The controversial online TV provider ivi, which sells worldwide access to broadcast signals, announced today (Dec. 13) that it has added Chicago channels to its lineup. A rep for ivi told Current that the new stations include pubcaster WTTW/Channel 11. ivi, which launched in September, captures and encrypts TV stations’ signals and distributes them through a web app to subscribers. It says stations are paid for the content through the U.S. Copyright Office. PBS, WNET.org, WGBH and 22 other plaintiffs disagree, and filed suit in U.S. District Court in New York on Sept. 28, saying in part: “The defendants are nothing more than publicity-seeking pirates" (Current, Oct. 4).

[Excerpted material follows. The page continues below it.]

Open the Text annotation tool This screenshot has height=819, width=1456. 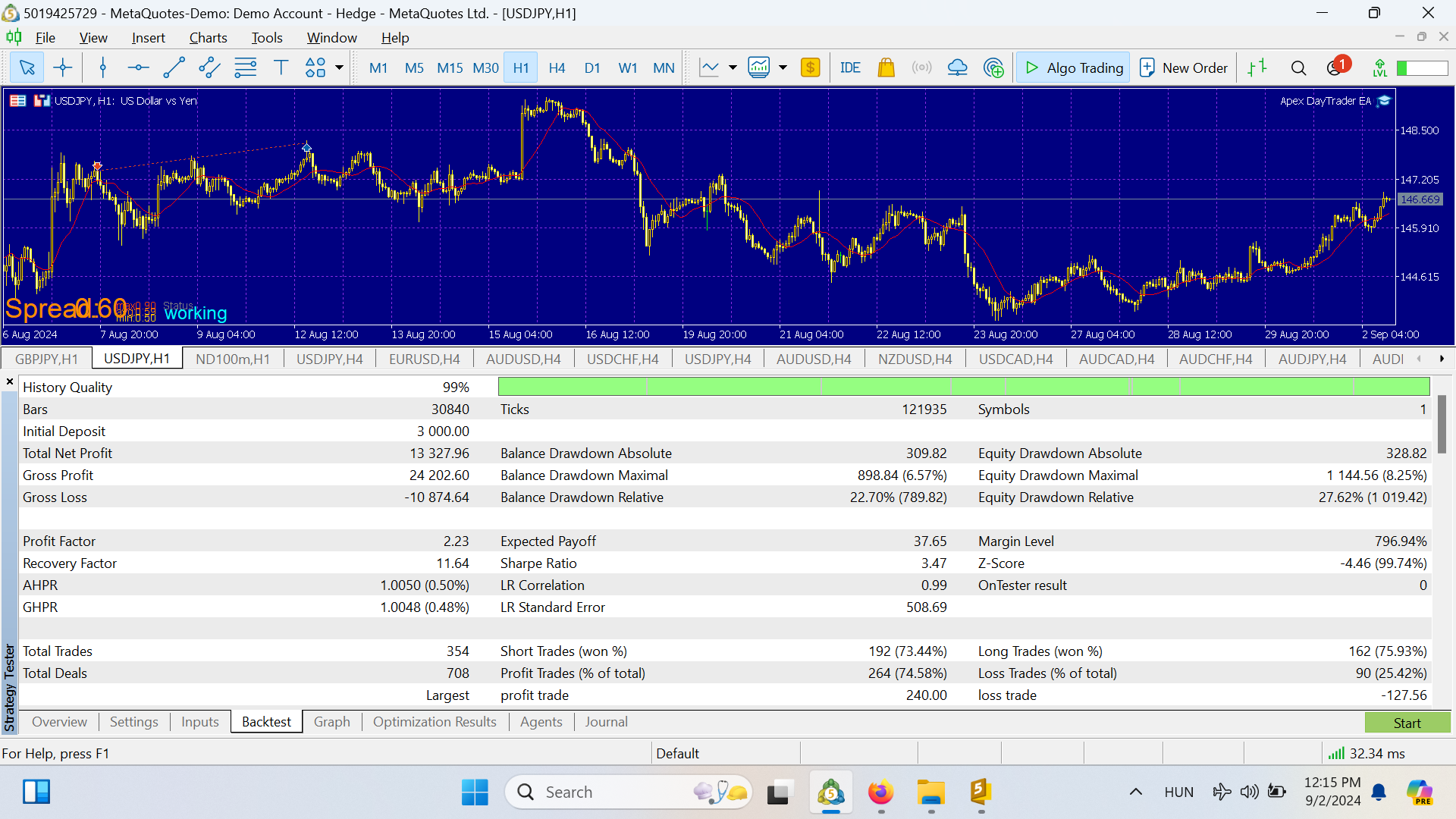coord(281,67)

With Soros funding, NPR walked into escalating crossfire

Should NPR have accepted a $1.8 million reporting grant from the Open Society Foundations, given the antagonism that political conservatives and Fox News has for their founder, philanthropist and financier George Soros? "In retrospect, knowing what I now know, would I rather that the first money had come from somewhere else? Probably yes," says Oregon Public Broadcasting President and NPR Board member Steve Bass in Politico's lengthy Dec. 12 report on how the grant exacerbated the controversy over NPR's dismissal of news analyst Juan Williams.

Politico's Keach Hagey reveals that the grant, which backs start-up of an NPR news initiative to strengthen enterprise reporting in state capitols, was approved in mid-August after months of discussions. "The Open Society grant came to NPR at a time when Soros was trying to cement his role as the definitive bogeyman of the right," Hagey writes. The same week that NPR unveiled its Impact of Government project, Soros announced his first-ever contribution to David Brock's progressive watchdog group Media Matters for America to "more widely publicize the challenge Fox News poses to civil and informed discourse."

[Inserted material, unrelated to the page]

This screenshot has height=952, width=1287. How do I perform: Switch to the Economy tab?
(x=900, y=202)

The Washington Post recently reported on the long history of crossfire between Fox News and Media Matters -- and how NPR walked unwittingly into it.

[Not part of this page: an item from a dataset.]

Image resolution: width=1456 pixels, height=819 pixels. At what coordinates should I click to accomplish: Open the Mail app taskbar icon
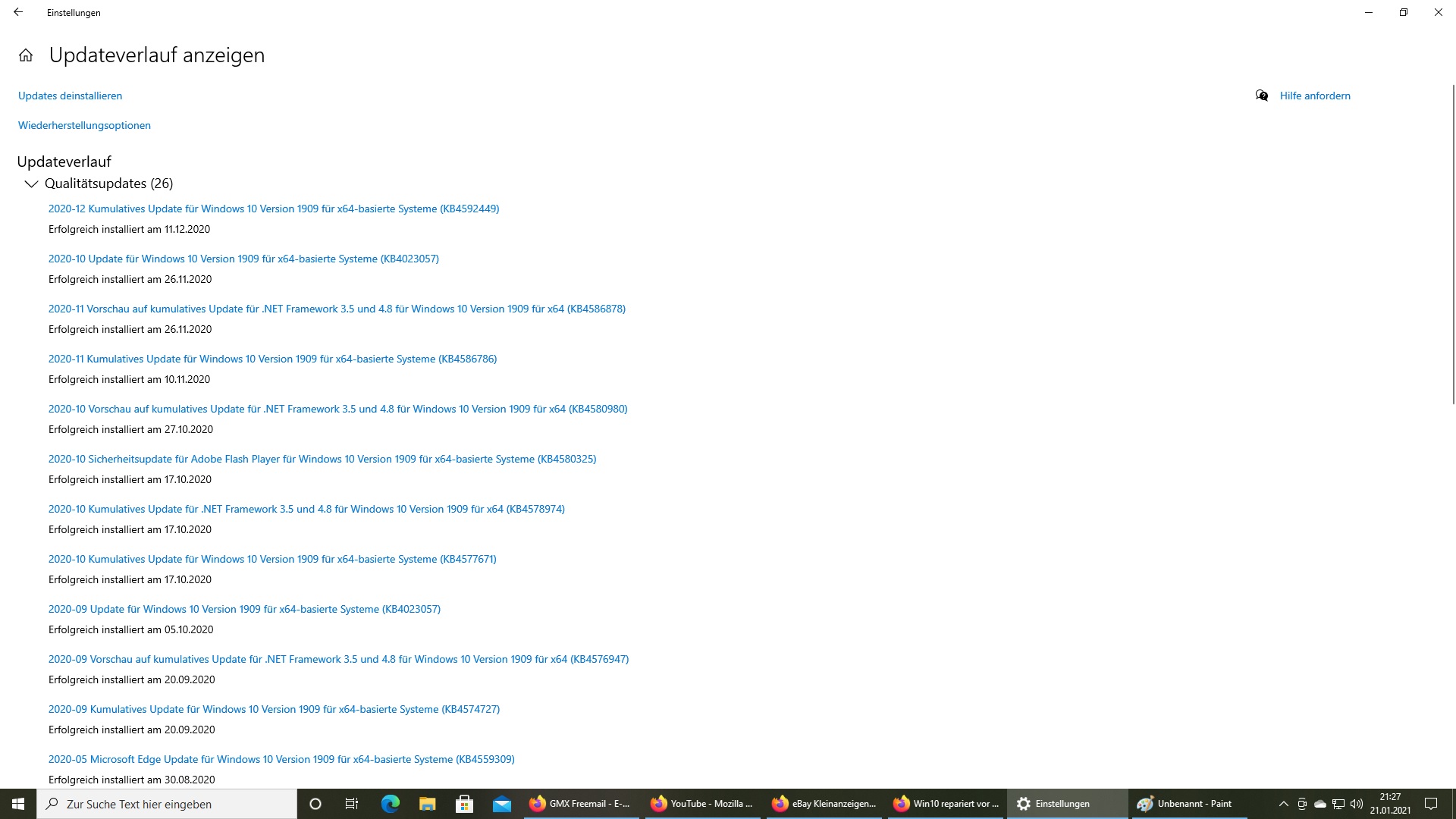(x=501, y=804)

NPR plans to announce more funders for its Impact of Government project soon, President Vivian Schiller said during a Dec. 8 roundtable forum in Washington, D.C.

Transfer of Current to American University approved in principle

Current is likely to have a new publisher in January — the School of Communication at American University in Washington, D.C.

Details of the contract to transfer the print/web publication remain in negotiation, but the governing boards of the university and Current’s longtime publisher, New York’s WNET, have approved the deal in principle. The unanimous approval by the WNET Board, Dec. 9, prompted a story in a New York Times blog Dec. 12.

WNET has published Current since 1983, for most of its 30 years.

The editor and staff will keep their jobs, the publication will continue to cover public media, and the School of Communication has said Current will be editorially independent.

Larry Kirkman, dean of the school, told the Times that the school has “become a laboratory for the future of public media,” with the help of affiliates such as the Center for Social Media and the Investigative Reporting Workshop, which produced its first documentary for Frontline this spring.

Current will report more about the transfer and plans for its future when details are settled.